Texas Bullet Train Clears Environmental Hurdle
Plans for the high-speed “bullet train” between Dallas and Houston are currently in progress. Although both cities have finally reached agreement on the creation of the train, several other milestones have to be reached. According to the Dallas Business Journal, the bullet train project recently cleared its environmental hurdle.
Approval by the U.S. Department of Transportation was a significant step in the project. The Department’s Federal Railroad Administration recently signed the Draft Environmental Impact Statement review.
With that environmental impact review approved, the Texas Central Partners LLC project can proceed. The electrified rail will span 240 miles between Dallas and Houston.

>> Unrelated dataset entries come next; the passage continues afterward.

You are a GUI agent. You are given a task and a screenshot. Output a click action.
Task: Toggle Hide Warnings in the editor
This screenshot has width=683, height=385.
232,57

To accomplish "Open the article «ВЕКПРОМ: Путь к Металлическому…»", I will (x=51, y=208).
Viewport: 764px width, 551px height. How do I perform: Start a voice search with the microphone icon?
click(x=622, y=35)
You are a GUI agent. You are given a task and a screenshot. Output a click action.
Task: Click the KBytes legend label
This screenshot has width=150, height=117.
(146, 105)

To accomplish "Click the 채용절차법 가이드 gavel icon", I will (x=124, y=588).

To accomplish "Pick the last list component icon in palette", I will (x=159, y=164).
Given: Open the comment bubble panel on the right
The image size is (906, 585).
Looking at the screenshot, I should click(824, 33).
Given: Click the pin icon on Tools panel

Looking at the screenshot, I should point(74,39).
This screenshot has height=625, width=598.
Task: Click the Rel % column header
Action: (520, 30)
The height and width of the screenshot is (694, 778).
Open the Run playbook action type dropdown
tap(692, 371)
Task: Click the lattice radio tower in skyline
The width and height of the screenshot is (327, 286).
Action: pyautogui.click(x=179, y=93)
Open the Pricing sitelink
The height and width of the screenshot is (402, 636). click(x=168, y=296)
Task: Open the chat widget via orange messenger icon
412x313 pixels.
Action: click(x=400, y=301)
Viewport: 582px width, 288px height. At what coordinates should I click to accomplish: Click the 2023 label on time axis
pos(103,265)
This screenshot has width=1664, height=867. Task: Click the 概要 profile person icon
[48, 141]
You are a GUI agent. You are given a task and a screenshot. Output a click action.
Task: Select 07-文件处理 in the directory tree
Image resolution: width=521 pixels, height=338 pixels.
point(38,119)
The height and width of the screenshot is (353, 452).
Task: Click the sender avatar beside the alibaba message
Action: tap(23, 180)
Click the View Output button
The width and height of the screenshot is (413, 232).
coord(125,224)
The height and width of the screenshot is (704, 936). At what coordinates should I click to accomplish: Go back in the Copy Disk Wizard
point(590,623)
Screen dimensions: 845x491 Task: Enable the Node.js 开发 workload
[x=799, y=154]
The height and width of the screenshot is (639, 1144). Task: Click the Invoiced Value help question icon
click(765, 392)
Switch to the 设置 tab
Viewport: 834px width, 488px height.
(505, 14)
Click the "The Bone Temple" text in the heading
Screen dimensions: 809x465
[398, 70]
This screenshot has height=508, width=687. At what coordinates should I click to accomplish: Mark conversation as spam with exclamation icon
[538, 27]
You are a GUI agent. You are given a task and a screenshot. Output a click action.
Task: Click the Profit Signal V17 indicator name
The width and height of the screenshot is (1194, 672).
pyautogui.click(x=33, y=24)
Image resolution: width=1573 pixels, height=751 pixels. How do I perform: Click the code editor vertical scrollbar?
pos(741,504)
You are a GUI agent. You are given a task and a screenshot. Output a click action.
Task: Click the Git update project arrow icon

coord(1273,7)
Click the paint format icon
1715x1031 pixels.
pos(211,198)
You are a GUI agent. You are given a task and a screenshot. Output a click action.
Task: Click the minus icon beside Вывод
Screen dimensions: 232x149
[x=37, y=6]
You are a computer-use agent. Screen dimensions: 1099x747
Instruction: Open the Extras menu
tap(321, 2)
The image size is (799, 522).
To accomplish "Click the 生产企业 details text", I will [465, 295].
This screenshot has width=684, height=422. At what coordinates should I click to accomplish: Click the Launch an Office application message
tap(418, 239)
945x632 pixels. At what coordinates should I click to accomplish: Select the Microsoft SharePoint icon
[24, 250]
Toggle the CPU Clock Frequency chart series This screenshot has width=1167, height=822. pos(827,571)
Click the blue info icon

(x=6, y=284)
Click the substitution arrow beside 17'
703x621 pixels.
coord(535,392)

Travelers will be able to get from one city to the other in about 90 minutes, less than half the time it takes to drive the route.
The bullet train will travel at a speed of 205 miles per hour. Although the previously had high-speed trains for travel between cities, the last one ceased operation in 2006.
The next stage of the process is a public comment period for the draft of the Environmental Impact Statement. Public comments will be accepted for 60 days beginning when the draft statement is published in the Federal Register. Comments will be addressed in the final draft. A total of 10 public hearings will be held in the counties along the train’s route.
The train will begin in Dallas in the Cedars neighborhood, near the Kay Bailey Hutchison Convention Center. It will follow existing electrical infrastructure on land that is capable of supporting the train.
There will be an intermediate stop in Grimes County near Texas 90 and State Highway 30. This stop would serve Bryan-College Station and provide access to Texas A&M University.
The bullet train project still faces many hurdles but it has already overcome several potential legal challenges. If all continues to go well, construction could begin by late 2018 or early 2019.